The reduced diameter, the extra mobility contributed by the use of copper instead of iron, the design freedom due to pumping, have all led to small bore being widely and readily applicable. It is no more difficult to make work in a single storey barrack style building than in a conventional semi. It can of course be made to misbehave, for example by having too much pump power, or by using pipes inadequate for the designed load at any point in the system. But those are matters to be sorted out during design, as we shall be showing in a preceding post2.

Microbore

After twenty years of adherence to small bore we have more recently come to microbore, in which the pipework is almost entirely smaller than 15 mm or ½ in, being more of the order 10 mm. This material can be installed in the same fashion as medium weight electric cable, which makes it a good deal easier, quicker and therefore cheaper to handle than small bore tube. The material used is copper, though nylon is on offer. The latter must be viewed with some reservation, since its only real advantage is in first cost.

The pump to be used with microbore develops more pressure than a small bore pump, since the system still has to carry the same weight of water in unit time. Microbore circuits have another notable difference, compared with what has gone before. In other sizes of circuit the pipe goes from one appliance to the next, giving up as much as each requires. In microbore circuits there is no reserve for such tributary treatment. The total amount of heat for the system, as hot water, is led to a central distributing point called a manifold, by a flow pipe of standard size. The manifold should have as many connecting points as there are heat emission appliances. From this central distribution point a pair of microbore pipes is led to each appliance, by the shortest route, and connected to the inlet and outlet. The microbore pipe connected to the appliance outlet is then connected, back at the centre, to another manifold, which in turn is connected to the return pipe to the boiler.

In spite of the ease of pipe running and other advantages of microbore, it is not destined to take over the market, though it will achieve a share. To give only one reason: a gravity circulation system could be brought to a standstill by almost anything — a dip in a supposedly horizontal pipe, or an air bubble; a clean small bore system will fight on through most disturbances, short of having scale or similar foreign matter choke up the pump; the cross section of microbore pipe is so small that it can be blocked by quite small pieces of foreign matter. We mention this because there is always a tendency to imagine that the latest of anything is about to become the only one. In the end anything of value assumes a reasonably constant share of the market after a settling in period.

Small bore

Small bore is likely to dominate the wet system market for quite a while. It is split into two categories, single pipe and two pipe systems, which we will examine. At present the balance lies in favour of the single pipe system, but only on account of first cost. The two-pipe system, which is technically a much better job, uses almost twice as much pipe. But first, to see what single and two-pipe systems are. Each radiator is connected so as to take water from, and return water to, this pipe. The process is repeated on the ground floor, until eventually the single pipe, now known as the return, enters the boiler.

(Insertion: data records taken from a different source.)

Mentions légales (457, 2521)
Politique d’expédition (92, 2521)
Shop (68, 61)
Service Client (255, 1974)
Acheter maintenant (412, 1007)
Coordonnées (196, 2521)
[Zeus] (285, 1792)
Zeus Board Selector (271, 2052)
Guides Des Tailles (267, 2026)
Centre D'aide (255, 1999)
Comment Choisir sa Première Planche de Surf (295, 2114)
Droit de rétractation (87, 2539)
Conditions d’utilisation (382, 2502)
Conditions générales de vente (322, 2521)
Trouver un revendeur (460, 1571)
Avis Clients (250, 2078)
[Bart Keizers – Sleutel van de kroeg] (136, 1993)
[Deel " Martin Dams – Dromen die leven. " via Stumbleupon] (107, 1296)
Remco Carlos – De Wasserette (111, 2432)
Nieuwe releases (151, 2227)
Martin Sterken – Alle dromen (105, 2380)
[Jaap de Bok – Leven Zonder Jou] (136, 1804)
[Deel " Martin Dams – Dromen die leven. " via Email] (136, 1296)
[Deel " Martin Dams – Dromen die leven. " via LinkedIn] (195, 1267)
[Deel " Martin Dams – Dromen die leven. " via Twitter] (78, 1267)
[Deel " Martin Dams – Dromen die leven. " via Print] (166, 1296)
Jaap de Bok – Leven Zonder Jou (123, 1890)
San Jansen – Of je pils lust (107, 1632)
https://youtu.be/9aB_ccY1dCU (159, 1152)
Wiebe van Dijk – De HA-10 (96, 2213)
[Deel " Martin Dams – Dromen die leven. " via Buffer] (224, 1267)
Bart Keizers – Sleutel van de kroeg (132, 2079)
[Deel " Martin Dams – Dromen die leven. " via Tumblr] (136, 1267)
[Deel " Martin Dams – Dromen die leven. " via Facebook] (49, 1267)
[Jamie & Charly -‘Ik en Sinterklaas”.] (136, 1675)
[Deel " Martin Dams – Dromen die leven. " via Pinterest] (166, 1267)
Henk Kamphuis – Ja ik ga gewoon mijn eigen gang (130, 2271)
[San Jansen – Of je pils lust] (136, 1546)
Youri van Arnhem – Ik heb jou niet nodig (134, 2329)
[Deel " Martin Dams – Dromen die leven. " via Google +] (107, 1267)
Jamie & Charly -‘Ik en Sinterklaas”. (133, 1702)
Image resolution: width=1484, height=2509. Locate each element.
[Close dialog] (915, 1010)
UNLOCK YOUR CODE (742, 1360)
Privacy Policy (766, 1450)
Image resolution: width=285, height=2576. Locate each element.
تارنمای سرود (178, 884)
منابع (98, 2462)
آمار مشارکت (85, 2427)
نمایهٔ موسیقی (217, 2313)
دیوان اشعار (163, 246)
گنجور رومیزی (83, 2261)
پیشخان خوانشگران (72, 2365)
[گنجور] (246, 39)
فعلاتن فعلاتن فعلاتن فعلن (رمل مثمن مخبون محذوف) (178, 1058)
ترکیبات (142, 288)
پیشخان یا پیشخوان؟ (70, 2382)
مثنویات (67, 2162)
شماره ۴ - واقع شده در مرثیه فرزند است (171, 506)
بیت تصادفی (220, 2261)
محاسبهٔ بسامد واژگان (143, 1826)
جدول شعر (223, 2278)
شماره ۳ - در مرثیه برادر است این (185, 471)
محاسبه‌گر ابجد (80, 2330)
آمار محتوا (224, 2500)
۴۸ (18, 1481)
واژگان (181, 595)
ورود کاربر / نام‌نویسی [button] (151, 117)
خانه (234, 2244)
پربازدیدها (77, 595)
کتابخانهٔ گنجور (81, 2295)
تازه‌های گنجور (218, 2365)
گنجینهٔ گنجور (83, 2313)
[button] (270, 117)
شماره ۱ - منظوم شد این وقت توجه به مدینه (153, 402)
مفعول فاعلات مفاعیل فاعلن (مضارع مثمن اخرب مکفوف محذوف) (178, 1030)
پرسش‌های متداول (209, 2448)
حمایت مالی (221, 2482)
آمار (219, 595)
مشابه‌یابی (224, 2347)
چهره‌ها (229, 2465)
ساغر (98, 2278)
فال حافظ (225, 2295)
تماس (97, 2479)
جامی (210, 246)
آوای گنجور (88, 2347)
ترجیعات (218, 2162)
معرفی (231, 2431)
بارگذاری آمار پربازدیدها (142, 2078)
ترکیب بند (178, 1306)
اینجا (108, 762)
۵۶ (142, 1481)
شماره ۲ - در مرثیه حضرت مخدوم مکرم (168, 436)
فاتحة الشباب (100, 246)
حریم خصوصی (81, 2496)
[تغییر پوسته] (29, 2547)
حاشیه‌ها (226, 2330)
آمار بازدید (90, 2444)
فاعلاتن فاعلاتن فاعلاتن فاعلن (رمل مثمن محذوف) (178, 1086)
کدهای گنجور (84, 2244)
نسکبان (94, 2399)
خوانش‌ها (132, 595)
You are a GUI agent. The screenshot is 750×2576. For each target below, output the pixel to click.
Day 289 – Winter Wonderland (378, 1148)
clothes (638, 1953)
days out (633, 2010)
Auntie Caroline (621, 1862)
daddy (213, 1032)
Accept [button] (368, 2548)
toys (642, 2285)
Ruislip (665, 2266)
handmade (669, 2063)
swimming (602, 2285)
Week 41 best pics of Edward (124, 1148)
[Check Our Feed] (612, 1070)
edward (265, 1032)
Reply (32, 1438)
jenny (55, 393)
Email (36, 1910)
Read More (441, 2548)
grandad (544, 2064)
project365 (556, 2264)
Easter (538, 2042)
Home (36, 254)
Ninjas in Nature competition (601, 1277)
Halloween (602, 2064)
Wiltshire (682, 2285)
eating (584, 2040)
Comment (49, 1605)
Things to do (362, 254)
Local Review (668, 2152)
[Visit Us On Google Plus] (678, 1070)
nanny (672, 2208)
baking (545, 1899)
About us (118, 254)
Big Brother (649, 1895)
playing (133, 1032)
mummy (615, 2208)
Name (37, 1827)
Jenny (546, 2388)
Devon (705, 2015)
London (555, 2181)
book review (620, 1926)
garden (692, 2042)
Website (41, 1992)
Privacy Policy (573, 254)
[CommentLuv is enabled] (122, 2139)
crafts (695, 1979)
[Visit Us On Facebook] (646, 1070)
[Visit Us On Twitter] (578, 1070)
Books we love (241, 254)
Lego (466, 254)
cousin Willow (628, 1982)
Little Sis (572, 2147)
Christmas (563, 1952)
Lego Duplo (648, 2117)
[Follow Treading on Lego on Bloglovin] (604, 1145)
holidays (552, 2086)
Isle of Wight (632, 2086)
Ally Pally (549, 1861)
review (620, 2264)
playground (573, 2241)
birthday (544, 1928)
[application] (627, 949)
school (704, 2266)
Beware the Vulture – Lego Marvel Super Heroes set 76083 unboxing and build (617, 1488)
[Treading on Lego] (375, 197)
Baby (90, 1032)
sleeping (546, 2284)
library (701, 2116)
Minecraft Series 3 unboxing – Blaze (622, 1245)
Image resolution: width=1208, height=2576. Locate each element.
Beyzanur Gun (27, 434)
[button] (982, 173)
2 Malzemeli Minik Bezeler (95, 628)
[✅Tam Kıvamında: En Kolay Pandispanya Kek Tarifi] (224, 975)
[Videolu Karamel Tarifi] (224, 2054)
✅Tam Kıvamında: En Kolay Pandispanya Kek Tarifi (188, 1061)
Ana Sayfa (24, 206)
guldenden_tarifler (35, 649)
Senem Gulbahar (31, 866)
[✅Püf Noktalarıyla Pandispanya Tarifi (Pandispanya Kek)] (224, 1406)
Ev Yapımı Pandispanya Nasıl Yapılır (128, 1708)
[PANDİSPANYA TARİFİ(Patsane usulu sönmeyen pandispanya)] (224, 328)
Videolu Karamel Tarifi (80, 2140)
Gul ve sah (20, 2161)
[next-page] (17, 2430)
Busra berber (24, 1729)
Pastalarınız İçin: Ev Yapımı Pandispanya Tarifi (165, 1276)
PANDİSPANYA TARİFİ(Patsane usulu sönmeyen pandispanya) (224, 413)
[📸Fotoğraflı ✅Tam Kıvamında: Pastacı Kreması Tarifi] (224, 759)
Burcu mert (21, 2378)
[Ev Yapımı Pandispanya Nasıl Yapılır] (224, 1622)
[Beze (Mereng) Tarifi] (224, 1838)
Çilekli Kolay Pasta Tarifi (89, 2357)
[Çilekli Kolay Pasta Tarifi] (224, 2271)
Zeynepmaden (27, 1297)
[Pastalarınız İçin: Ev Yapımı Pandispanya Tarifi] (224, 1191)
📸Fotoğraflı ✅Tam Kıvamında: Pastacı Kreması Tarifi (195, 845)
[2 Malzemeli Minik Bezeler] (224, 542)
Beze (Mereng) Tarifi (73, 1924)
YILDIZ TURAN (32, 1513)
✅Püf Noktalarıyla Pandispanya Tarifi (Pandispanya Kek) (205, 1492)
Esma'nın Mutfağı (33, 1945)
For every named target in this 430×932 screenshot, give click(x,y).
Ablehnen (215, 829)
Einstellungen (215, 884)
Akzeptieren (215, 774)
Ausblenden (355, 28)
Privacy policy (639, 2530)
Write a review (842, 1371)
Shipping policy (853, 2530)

At any one radiator there are two important things to note. First, any water which passes through the radiator gives up heat and so drops in temperature. Consequently the water in the flow pipe, just after the point at which the radiator returns to it, will be cooler than before due to the cooling effect of the water from the radiator. But that same water is of course the water which enters the next radiator, and so there is a progressive cooling of the heating medium, as the flowing water is called, along the circuit. This same thing occurred, of course, with gravity systems, and the only benefit of the new system is that thanks to pumping the temperature drop is roughly halved.

The second thing which should be noted is that, while the system is pump circulated, the circulation within each radiator depends upon natural forces. The force causing flow to start within a radiator is the very small difference in pressure in the flow pipe due to the frictional resistance of the length of pipe between radiator inlet and outlet. That is why, in some cases of reluctant circulation, a cure has been made by transferring the radiator outlet connection to a point further downstream on the circulation pipe. Reluctance, it may be added, is rarely so fundamental. No radiator should be bought without an air valve key, unless an automatic air vent is fitted. That key should be used whenever sluggish behaviour is noticed, and at regular intervals if there seems to be a tendency to accumulate air.

It can be seen that the flow pipe goes only as far as the inlet to the last radiator in the circuit, and that the return pipe begins at the outlet of the first radiator. But in the two-pipe system the flow and return functions are kept apart, the return coping only with that water which is waste, or spent, from the heating process.

It will be obvious from this that, subject only to a small practical loss, each radiator receives its water at the same temperature, which is the predetermined boiler temperature. This in turn means that the heating system has more chance of being fully effective, and it can actually save money on radiators, since to get a given heat output from a radiator operating at a lower temperature calls for a larger radiator.

There is thus a wide differential pressure causing flow though the radiator, and the manner of flow is much nearer to being positively pumped. This means that the velocity of water flow through the radiator, hence the rate of warming and the response to change, are all more rapid.

A further advantage to come from the two-pipe system and its near-positive water flow is that we need no longer rely upon gravity circulation within the radiator, as was the case with a single-pipe system. Indirect Systems

All systems, whether single or two-pipe or microbore, are capable of being installed in two ways – direct and indirect. They should certainly not be installed as direct systems, but we must at least consider the possibility in order to see why not.

A direct system is the basic one, in which water passes from boiler to pipework and back to boiler. It goes, too, usually through a cylinder, to hot taps. So every time hot water is drawn off, more water enters the system and passes through the boiler. Raw water is a mixture of many things, depending upon its source, but most of the ingredients can be harmful to a heating system, in or after going through a boiler. Hard waters will deposit scale in and beyond the boiler;reducing waterways, coating heating surfaces so that they must be forced to higher temperatures and in the end break from heat fatigue, or burn out. Many soft waters act in quite another way. Their reaction being acid, they attack metal surfaces, and bring about corrosion. This usually destroys a system more quickly than the scale build-up in hard water systems.

Direct systems give a choice, therefore, between the devil and the deep blue sea, and the safest course is to have no dealings with them. The way out is by an indirect system, in which water drawn from taps does not pass through the boiler, but gets heated indirectly. The key apparatus is an indirect cylinder. In appearance like any other cylinder, it contains a heat exchanger, in the form of a coil or other suitable type. Boiler water passes through the heat exchanger, and the domestic hot water for taps passes around the outside of the heat exchanger.

Thus it is that in a leak-free indirect system the primary circulation, which is the water passing through the boiler, heating system and heating coil in the cylinder, never changes. It is the same water going round all the time. If we suppose a system to contain 45 litres of water, and the water in raw condition to have in it 100 parts per million of scale forming or acid ingredient, the total weight of that ingredient to enter the system is 4.5 grams, which is negligible. Raw water must of course enter the cylinder on the secondary side, I.e. outside the heat exchanger, with its scaling or corrosive potentiality unchecked. But this is nowhere near as detrimental because under the less drastic heating conditions it does not behave so badly; (2) it is easier and cheaper to clean or renew any apparatus on the secondary side, if this should ever become necessary; and (3) it may be avoided entirely, since water treatment, most often softening, can be applied to the supply to the cylinder secondary side.